• КОРОТКОЕ ЗАДАНИЕ 1: Преобразуйте в нумерованный список строки записей от строки с «You are a computer-use agent. The height» до строки с «Instruction: Sort by the Symbol column header» включительно, пропустив пустые строки.

• ОТРЫВОК:
----------------

Жизнь персонажа в иллюстрациях

Автор: Александр Нетылев

Присоединяюсь к флэшмобу от Хелен Визард (https://author.today/post/511544). Сперва хотел посетовать, что у меня иллюстраций, отражающих конкретные сцены, раз-два и обчелся... Но неожиданно оказалось, что на Килиана их вполне хватит. 

Помимо сгенерированного самостоятельно с помощью нейросетей, использованы иллюстрации от Dana Chaos и Daria Sogrina-Druc.

Итак... 


Молодой  бастард понимал, что он балансирует на грани опасной ереси. Если в  Иллирии или Пиерии маги пользовались почетом, то как раз в Идаволле их  винили в разрушении мира. Не сказать чтобы незаслуженно.

Но  все же, Килиан полагал, что польза окупает риск. Ведь не вся магия  опасна. Нужно просто дать в руки обществу лишь то, что оно сможет  употребить на пользу себе, но не во вред. То же, что действительно может  представлять опасность, держать в секрете, под надзором умных и  достойных людей, способных своим знанием грамотно распорядиться.

Ему было шестнадцать лет.


— Я кое-что нашел, — пропуская фазу приветствий, воскликнул ученый, — Смотри!

Подумав  об одной из сравнительно поздних книг, написанных уже после Заката, он  заставил ее проявиться в субреальности своего сознания. Уже раскрытой на  нужной странице. За прошедшие годы его навыки в управлении миром своего  сознания серьезно возросли, и это не составило ему особого труда.

—  Ты упоминала город, рядом с которым построена твоя тюрьма. Гмундн. Так  вот, в текстах, описывающих Возрождение цивилизации, я встретил это  название!

Ильмадика посмотрела на него неверящим взглядом, и сердце юноши забилось чаще.

— Ты хочешь сказать...

— Да! Я знаю, где искать информацию о нем! Найдя его, я смогу освободить тебя!

Продолжить мысль ему не дали. Мгновенно переместившись, Владычица страстно поцеловала его в губы.

Как-то  так сложилось, что Килиан никогда не задумывался, как целуются боги. И  если бы кто-то попросил его описать это — хоть до того, хоть после, —  едва ли его красноречия хватило бы на что-то большее, чем «Ну, наверное,  божественно».

Поцелуй Ильмадики этому  описанию вполне отвечал. Стоило ее губам коснуться его, как он ощутил  себя особенным, избранным, — и это ощущение целебным бальзамом ложилось  на израненную душу бастарда.

----------------

• КОРОТКОЕ ЗАДАНИЕ 2: Где, согласно отрывку, магов винили в разрушении мира?

----------------

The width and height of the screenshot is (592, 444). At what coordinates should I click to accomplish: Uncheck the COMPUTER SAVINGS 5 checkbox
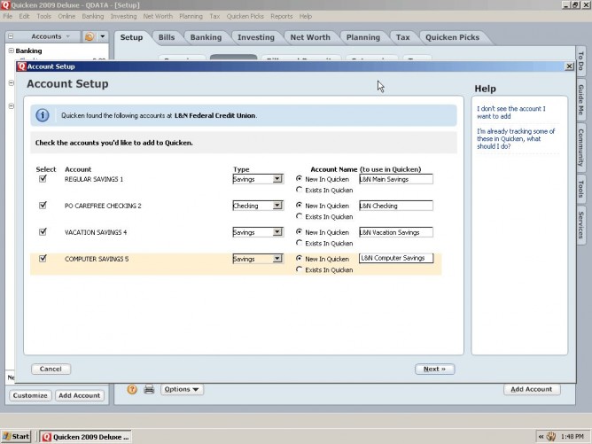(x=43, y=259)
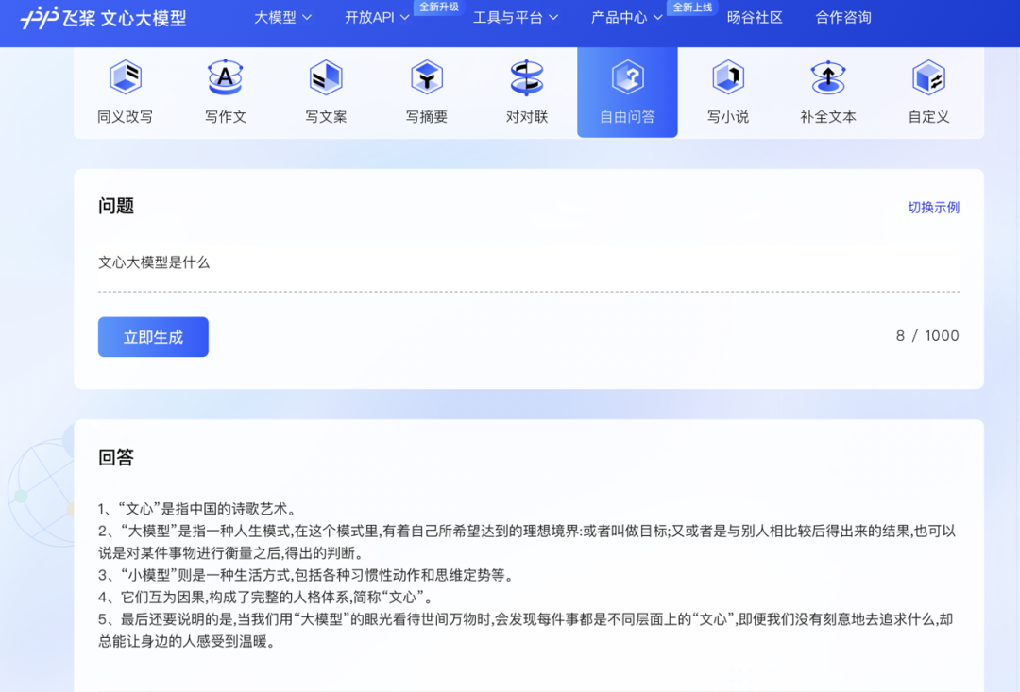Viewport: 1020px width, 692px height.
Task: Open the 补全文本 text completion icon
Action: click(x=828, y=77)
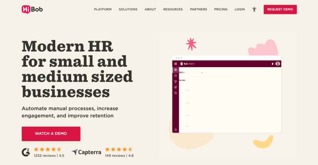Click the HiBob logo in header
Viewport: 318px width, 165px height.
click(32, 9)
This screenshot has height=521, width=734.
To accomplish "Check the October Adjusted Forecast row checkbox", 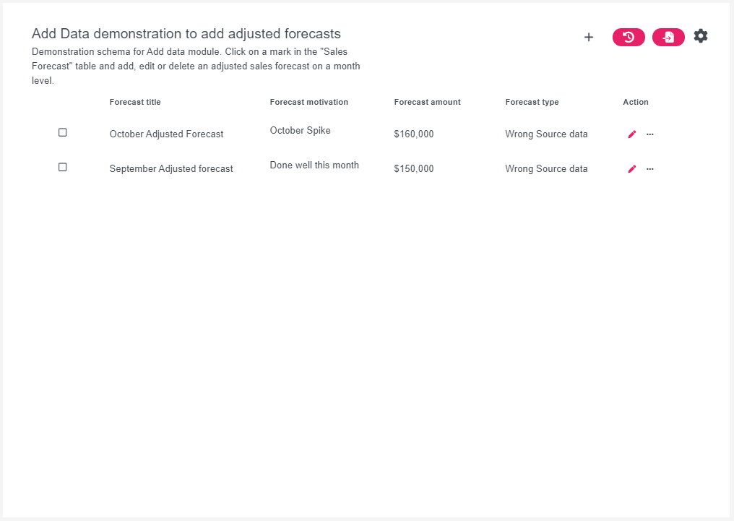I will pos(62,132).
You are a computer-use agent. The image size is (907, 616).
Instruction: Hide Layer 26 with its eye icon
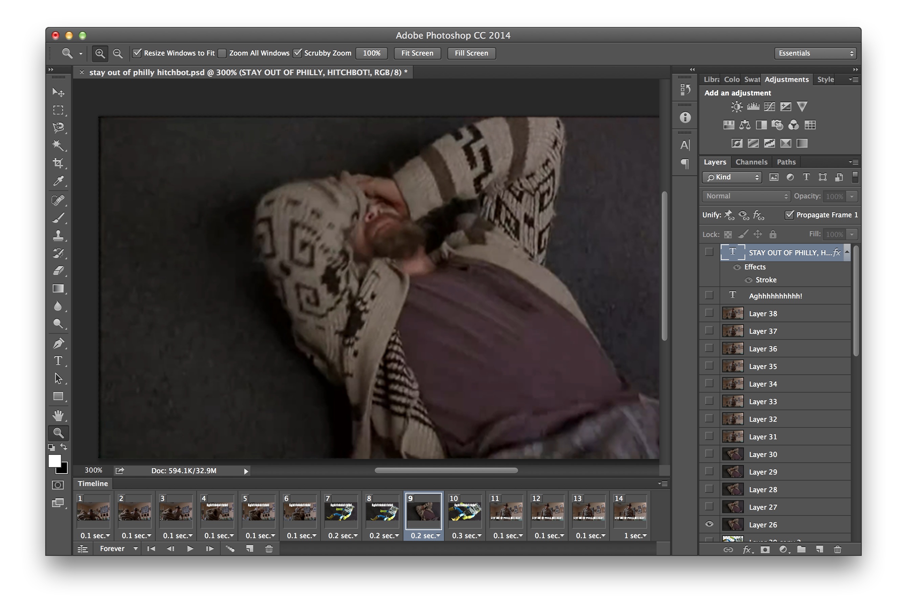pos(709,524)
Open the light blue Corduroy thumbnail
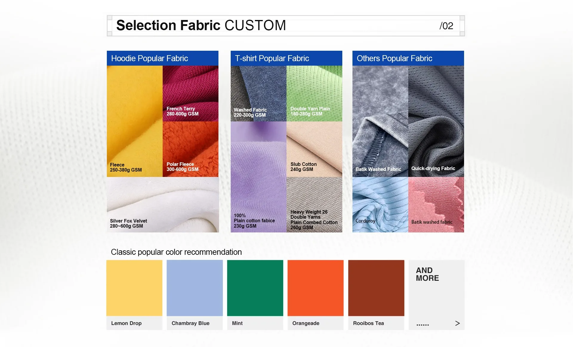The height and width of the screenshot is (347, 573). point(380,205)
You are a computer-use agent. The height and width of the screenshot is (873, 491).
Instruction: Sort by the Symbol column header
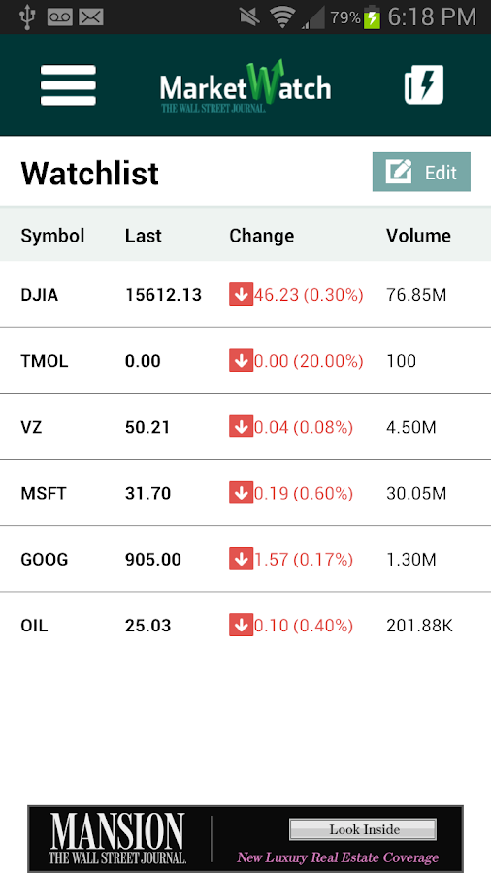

----------------

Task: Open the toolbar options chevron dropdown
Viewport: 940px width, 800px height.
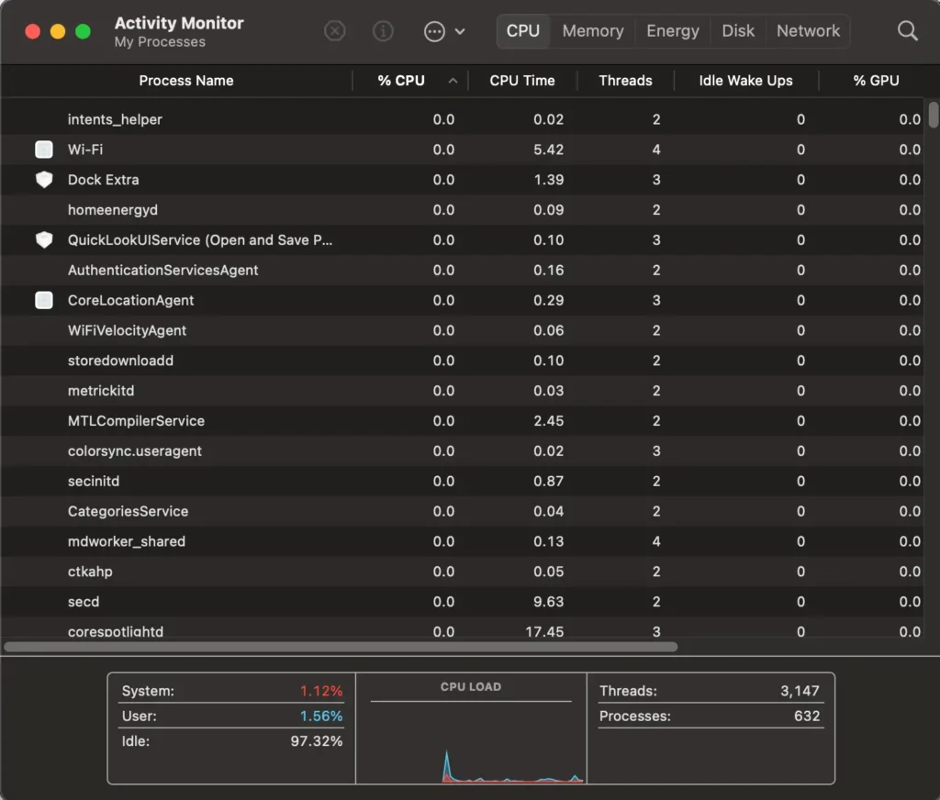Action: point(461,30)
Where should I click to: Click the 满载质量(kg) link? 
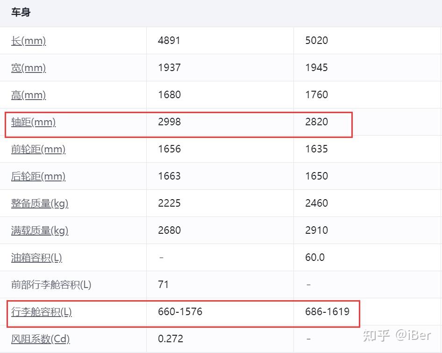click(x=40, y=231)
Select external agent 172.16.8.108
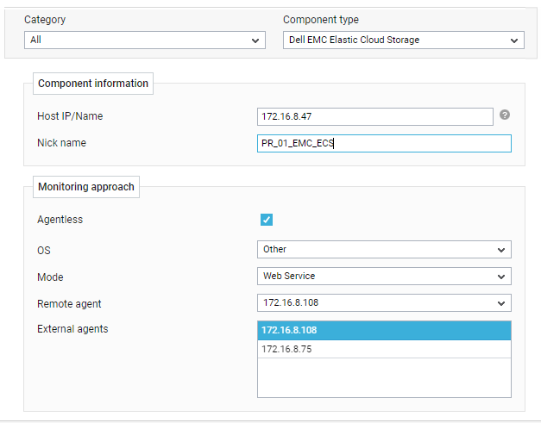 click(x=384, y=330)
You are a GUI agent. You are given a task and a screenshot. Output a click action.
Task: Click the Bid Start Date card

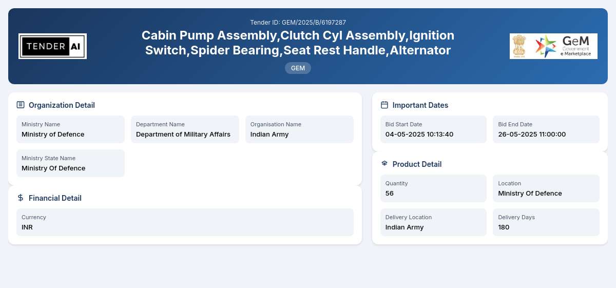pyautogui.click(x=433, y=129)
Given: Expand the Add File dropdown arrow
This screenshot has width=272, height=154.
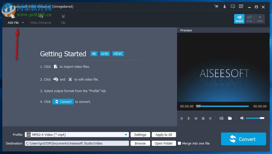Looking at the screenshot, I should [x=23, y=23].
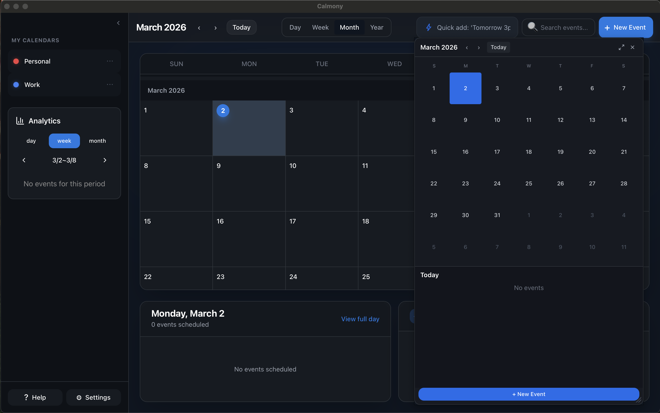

----------------

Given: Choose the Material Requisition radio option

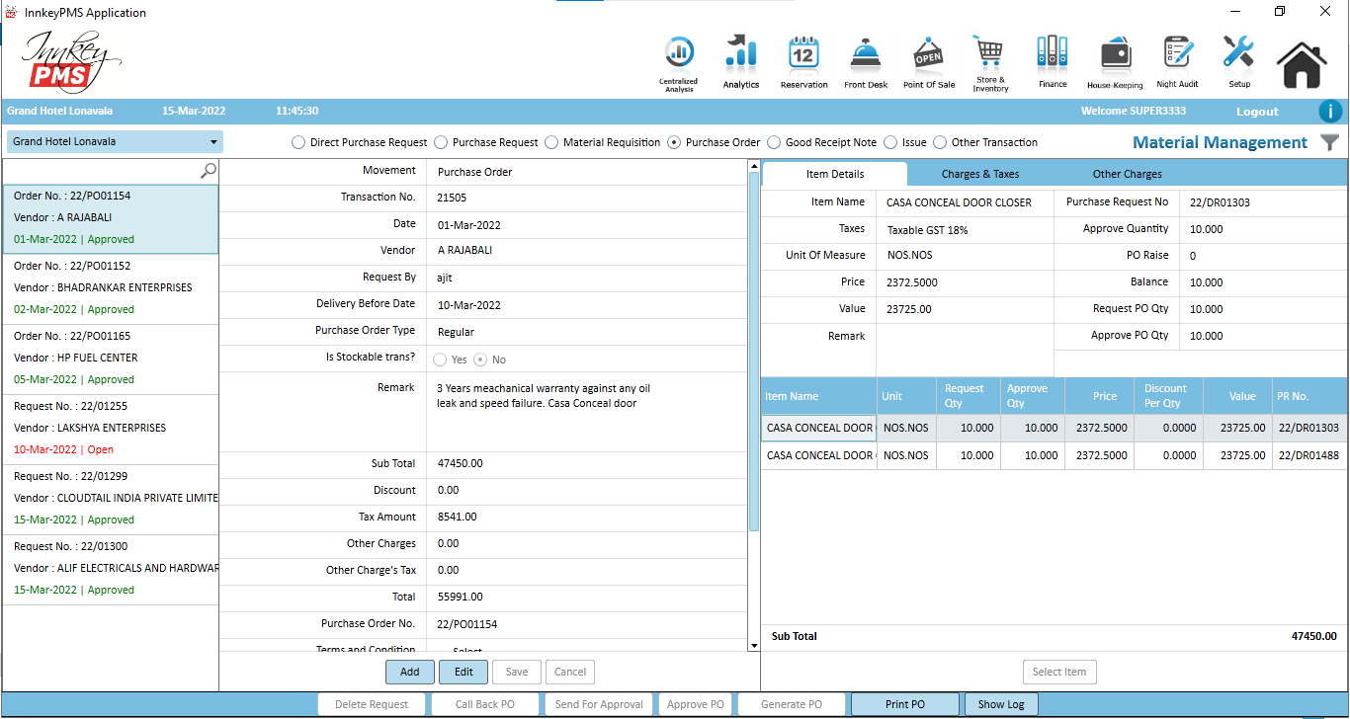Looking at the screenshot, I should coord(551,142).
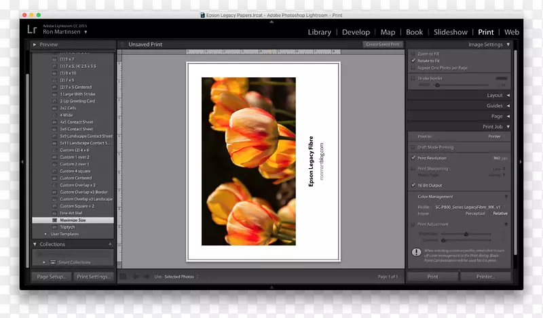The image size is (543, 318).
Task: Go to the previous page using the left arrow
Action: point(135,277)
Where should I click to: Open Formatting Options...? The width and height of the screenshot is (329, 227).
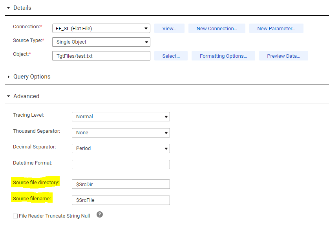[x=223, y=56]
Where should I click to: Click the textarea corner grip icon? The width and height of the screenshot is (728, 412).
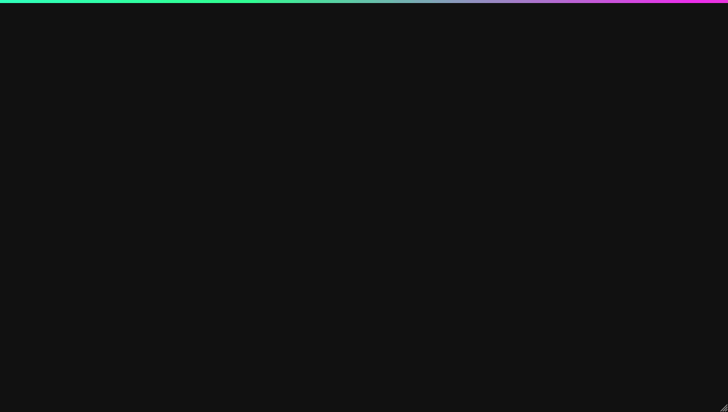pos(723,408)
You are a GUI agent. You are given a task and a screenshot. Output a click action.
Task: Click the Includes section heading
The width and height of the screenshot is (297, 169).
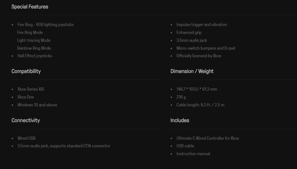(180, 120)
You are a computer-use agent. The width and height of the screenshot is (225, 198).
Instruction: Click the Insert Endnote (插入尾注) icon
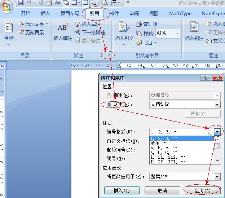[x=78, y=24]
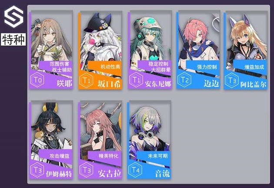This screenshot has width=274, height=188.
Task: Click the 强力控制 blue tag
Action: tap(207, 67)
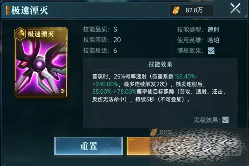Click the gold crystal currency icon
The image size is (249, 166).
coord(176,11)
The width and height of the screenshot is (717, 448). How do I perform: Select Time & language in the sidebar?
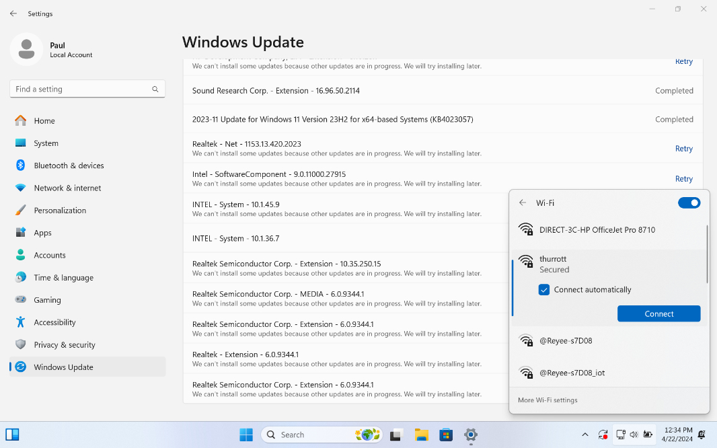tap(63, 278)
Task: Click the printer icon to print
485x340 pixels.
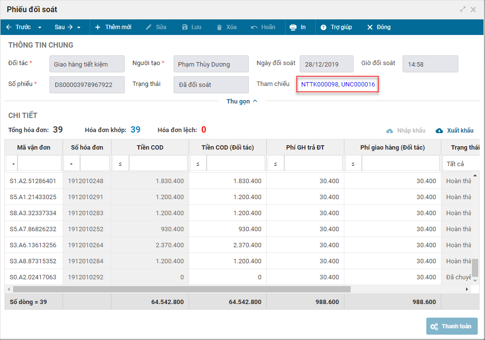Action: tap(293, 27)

----------------

• ПОЛНЫЙ ОТВЕТ 1:
1. You are a computer-use agent. The height and width of the screenshot is (873, 491).
2. Instruction: Sort by the Symbol column header

• ПОЛНЫЙ ОТВЕТ 2: В Идаволле.